--- Work to be completed ---
Would you please copy only the lines from the line that contains "Open Organiser un texte clair via its chevron" to the end of the data below, exactly, leaving every picture out?

Extracted entries section start

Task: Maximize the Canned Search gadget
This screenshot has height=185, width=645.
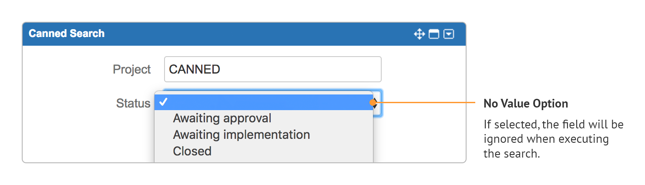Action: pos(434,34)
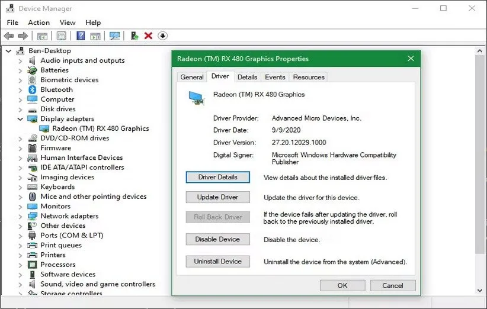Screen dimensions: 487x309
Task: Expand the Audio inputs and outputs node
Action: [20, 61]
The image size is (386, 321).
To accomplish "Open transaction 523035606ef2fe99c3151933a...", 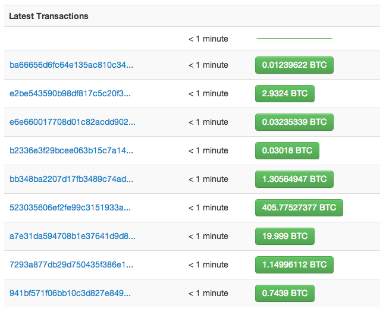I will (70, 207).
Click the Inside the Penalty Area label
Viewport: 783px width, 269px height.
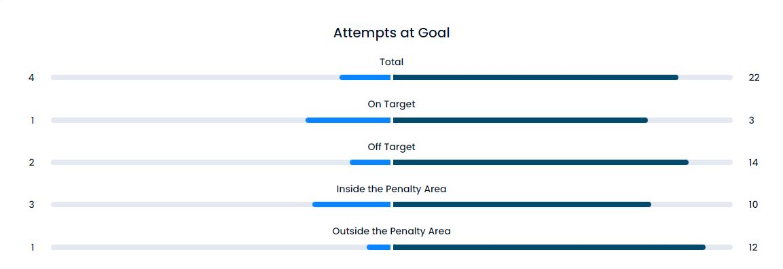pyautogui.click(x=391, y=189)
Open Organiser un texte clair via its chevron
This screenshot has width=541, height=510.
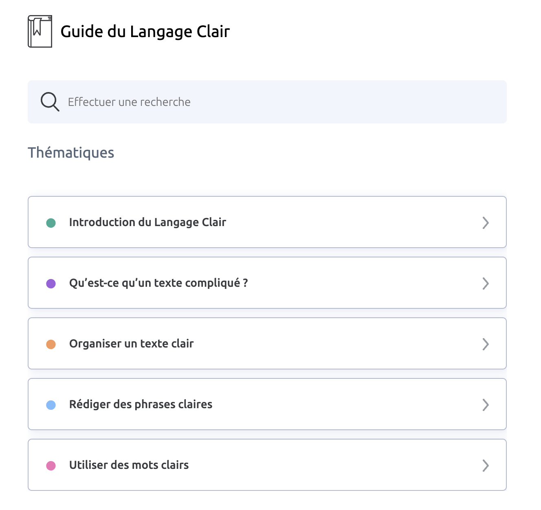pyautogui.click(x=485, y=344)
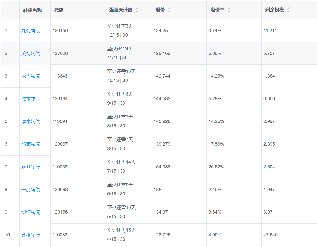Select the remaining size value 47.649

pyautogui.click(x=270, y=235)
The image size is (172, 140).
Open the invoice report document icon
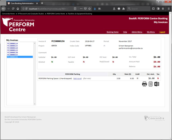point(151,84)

Extracted entries section end

--- Expected output ---
Open Organiser un texte clair via its chevron
This screenshot has width=541, height=510.
pyautogui.click(x=485, y=344)
Select the remaining size value 47.649

pyautogui.click(x=270, y=235)
The image size is (172, 140).
Open the invoice report document icon
point(151,84)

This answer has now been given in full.